My recommended order of ingredients to get the best-tasting, smoothest drink:

  1. Make your espresso pour. Most standard espresso machines will make two shots at a time, and most espresso drinks are made with two shots. I like my drinks strong and I’ve been drinking coffee a long time, so I use four for my drinks.
  2. Measure out your sugar-free flavor and pour into steaming hot espresso. Mix well to evenly distribute flavor. I’ve found, depending on the flavor, that 1/2 to 3/4 oz. sugar-free Torani syrup is a perfect amount for a standard drink-size latte. My favorite flavors are vanilla and salted caramel (sometimes together).
  3. Set espresso and flavoring mixture aside.
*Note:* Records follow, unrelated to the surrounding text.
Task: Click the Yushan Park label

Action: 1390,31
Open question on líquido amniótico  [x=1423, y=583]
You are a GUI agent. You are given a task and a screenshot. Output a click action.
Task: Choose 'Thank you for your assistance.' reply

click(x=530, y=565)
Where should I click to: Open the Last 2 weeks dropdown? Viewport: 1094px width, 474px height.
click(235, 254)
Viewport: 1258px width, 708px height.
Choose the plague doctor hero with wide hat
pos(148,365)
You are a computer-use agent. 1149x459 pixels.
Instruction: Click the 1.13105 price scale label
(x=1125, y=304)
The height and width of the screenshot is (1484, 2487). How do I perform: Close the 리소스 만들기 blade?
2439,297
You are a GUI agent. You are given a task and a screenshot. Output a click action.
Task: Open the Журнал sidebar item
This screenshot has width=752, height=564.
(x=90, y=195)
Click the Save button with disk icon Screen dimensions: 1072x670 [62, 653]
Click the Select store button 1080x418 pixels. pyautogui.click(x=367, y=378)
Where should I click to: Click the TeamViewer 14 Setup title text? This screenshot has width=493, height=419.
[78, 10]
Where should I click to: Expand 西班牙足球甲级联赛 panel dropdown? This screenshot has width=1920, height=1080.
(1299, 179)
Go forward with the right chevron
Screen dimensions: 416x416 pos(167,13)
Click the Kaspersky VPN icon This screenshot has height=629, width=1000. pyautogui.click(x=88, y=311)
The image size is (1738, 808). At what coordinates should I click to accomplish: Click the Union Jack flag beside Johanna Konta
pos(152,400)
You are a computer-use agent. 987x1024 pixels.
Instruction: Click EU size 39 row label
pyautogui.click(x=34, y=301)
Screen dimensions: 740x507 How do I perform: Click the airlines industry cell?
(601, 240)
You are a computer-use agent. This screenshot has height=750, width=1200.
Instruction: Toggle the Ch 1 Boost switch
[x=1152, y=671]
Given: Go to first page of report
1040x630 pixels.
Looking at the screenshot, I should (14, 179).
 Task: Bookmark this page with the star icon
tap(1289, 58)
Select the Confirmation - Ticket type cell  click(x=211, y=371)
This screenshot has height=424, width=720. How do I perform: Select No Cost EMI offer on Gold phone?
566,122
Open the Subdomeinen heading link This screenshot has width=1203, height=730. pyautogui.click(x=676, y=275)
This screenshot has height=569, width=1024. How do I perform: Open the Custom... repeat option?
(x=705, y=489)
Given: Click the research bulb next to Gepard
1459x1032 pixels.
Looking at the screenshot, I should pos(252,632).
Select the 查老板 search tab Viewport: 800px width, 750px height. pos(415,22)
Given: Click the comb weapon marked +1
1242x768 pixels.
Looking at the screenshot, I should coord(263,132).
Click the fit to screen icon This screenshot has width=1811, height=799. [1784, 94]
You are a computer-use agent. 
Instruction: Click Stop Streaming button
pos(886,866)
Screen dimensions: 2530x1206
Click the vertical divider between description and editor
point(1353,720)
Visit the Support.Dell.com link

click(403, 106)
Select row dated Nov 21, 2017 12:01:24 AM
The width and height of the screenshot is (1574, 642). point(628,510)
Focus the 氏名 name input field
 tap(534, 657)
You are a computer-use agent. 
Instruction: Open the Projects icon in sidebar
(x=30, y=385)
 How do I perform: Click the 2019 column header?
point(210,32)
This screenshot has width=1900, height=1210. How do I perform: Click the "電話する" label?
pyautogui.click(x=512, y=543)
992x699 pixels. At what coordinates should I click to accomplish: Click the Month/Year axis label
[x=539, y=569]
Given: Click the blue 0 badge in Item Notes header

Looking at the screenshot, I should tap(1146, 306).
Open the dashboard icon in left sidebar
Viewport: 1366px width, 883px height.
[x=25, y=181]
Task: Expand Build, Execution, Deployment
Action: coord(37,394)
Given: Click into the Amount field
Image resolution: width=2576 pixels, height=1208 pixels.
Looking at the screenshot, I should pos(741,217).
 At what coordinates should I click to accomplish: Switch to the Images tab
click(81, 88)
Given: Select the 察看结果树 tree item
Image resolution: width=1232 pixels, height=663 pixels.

  4. Fill a standard cup, glass or travel beverage container completely with ice. The larger the ice cubes, the better. Using enough ice (and large cubes, if possible) is important because if you don’t use enough, when you mix in the hot espresso your ice will melt and you’ll end up with diluted espresso and a lukewarm drink. More ice = more cold surface area to cool the espresso more quickly, so the ice doesn’t all melt at once, and then it will stick around to keep your drink cold while you consume it.
  5. Pour milk into your ice-filled glass until it’s about 1/2 full. Pouring the milk in first is another way to keep things colder overall and prevent melting and dilution of your flavors.
  6. Pour espresso & flavoring mixture into the glass.
  7. Add ice if more is needed and mix well. Enjoy your high quality sugar-free latte and flip Starbucks the bird.
  8. Optional: You may find your drink isn’t quite sweet enough to your liking once you try it. You can either add more flavoring until the sweetness is to your satisfaction, or you can add a little bit of liquid Stevia, which I’ve found both sweetens the drink and brings out the flavoring a little more.